◆ Assignment
Please write out exactly the lines of the data below from the line holding "Click the Nationality/Citizenship" through the line holding "Viewport: 1053px width, 775px height.", and leave out the rest.
** Opening Data for the task block **
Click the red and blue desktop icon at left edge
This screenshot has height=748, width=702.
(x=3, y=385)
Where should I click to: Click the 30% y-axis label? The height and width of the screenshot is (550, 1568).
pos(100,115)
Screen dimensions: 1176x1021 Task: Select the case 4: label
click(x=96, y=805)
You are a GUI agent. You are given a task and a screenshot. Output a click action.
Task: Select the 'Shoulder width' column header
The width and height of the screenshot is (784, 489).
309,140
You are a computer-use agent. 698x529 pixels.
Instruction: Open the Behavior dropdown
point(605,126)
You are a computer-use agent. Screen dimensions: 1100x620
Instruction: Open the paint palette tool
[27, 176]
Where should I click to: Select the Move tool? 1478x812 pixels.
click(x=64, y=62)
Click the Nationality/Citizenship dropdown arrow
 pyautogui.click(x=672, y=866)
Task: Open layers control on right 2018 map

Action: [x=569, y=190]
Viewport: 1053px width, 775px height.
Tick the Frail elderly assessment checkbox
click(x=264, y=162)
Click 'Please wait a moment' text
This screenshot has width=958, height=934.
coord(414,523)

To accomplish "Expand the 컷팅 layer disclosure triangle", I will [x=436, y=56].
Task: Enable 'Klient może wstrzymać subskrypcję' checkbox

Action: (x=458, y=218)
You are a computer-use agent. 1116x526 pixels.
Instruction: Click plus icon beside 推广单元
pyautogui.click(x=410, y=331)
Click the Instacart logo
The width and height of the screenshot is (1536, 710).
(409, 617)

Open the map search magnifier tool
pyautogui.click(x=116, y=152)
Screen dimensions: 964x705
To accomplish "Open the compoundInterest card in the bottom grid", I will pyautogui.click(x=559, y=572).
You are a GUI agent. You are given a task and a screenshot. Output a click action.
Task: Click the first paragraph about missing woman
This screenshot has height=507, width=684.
** Closing Data for the task block **
◆ Task answer
Click the Nationality/Citizenship dropdown arrow
 pyautogui.click(x=672, y=866)
Task: Open layers control on right 2018 map

Action: [x=569, y=190]
Viewport: 1053px width, 775px height.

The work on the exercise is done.